Pelanggaran HAM Terhadap Buruh dengan Adanya Sistem Outsourching
(artikel ini dari tugas akhir mata kuliah pengantar studi HAM, ditulis oleh Muh. Andi Nasrullah)
Mahasiswa jurusan Ilmu Hubungan Internasional UGM angkatan 2009
Mahasiswa jurusan Ilmu Hubungan Internasional UGM angkatan 2009
HAK ASASI BAGI BURUH
Hak asasi manusia merupakan hak dasar manusia sejak lahir dan semua manusia berhak mendapatkannya termasuk para buruh, dalam konteks ini adalah buruh yang bekerja di sektor industri atau pabrik. Sebagai salah satu kelompok yang menggerakkan sektor perekonomian, sudah selayaknya keberadaan buruh diperhatikan. Dalam sejarahnya buruh selalu berada dalam posisi yang tidak menguntungkan, bahkan kerap mengalami pelanggaran HAM seperti yang terjadi pada Marsinah, seorang buruh pabrik yang berada di Sidoarjo yang dibunuh pada tahun 1993.
Saat ini berkembang pula fenomena dalam dunia perburuhan yaitu sistem outsourcing atau buruh kontrak yang banyak diprotes oleh banyak pihak. Sistem ini memperbolehkan perusahaan untuk mengambil tenaga kerja melalui pihak ketiga atau perantara.
Secara hukum, Negara Indonesia sudah melindungi buruh dengan undang-undang yang ada, diantaranya meratifikasi konvensi dari International Labour Organization (ILO) dan dibuatnya UU Ketenagakerjaan no. 13 tahun 2003 tetapi begitu dalam praktiknya juga harus dilihat apakah hukum Indonesia (UU Ketenagakerjaan) telah melindungi hak asasi manusia, yang sudah selayaknya diterima oleh buruh, terutama pada buruh yang bekerja pada sistem outsourcing?
Konvensi ILO
Dalam era globalisasi, isu ketenagakerjaan Indonesia tidak lepas dari dunia Internasional, meningkatnya isu penegakan HAM terutama pada bidang ketenagakerjaan menjadi isu yang penting dalam pergaulan internasional. Konvensi ILO adalah Perjanjian Internasional yang mengatur mengenai ketenagakerjaan tersebut.

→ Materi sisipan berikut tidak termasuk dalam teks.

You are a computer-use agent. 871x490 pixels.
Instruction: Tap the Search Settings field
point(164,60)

Konvensi ILO merupakan traktat internasional yang perlu di ratifikasi oleh seluruh negara anggota ILO. Indonesia telah menjadi anggota ILO sejak 1950 dan merupakan negara Asia pertama dan negara kelima di dunia yang telah meratifikasi seluruh konvensi utama ILO. Dengan meratifikasi Konvensi No. 185 pada tahun 2008, maka Indonesia secara keseluruhan telah meratifikasi 18 Konvensi ILO. Penghargaan terhadap hak asasi manusia di tempat kerja, dikenal dengan Delapan Konvensi Dasar International Labour Organization. Di dalam Konvensi itu terdapat empat aspek, yaitu :
- kebebasan berserikat (Konvensi ILO Nomor 87 dan nomor 98)
- bebas dari diskriminasi (Konvensi ILO Nomor 100 dan Nomor 111)

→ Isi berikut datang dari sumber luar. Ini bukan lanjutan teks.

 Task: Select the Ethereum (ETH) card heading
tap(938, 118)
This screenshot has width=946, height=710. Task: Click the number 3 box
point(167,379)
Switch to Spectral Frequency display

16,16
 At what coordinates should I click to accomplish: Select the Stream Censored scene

- pelarangan kerja paksa (Konvensi ILO Nomor 29 dan nomor 105); dan
- perlindungan anak (Konvensi ILO Nomor 138 dan Nomor 182)
UU KETENAGAKERJAAN TAHUN 2003
Pembuatan undang-undang ketenagakerjaan tahun 2003 merupakan konsekuensi yuridis dari diratifikasinya Konvensi ILO oleh pemerintah Indonesia. UU ini mengimplementasikan Konvensi ILO pada hukum nasional Indonesia.
Pasal yang kontroversial dari UU ketenagakerjaan 2003 ini terdapat pada pasal 64 yang juga sebagai dasar dari pelegalan sistem outsourcing :
“Perusahaan dapat menyerahkan sebagaian pelaksanaan pekerjaan kepada perusahaan lainnya melalui perjanjian pemborongan pekerjaan atau penyediaan jasa pekerja/buruh yang dibuat secara tertulis”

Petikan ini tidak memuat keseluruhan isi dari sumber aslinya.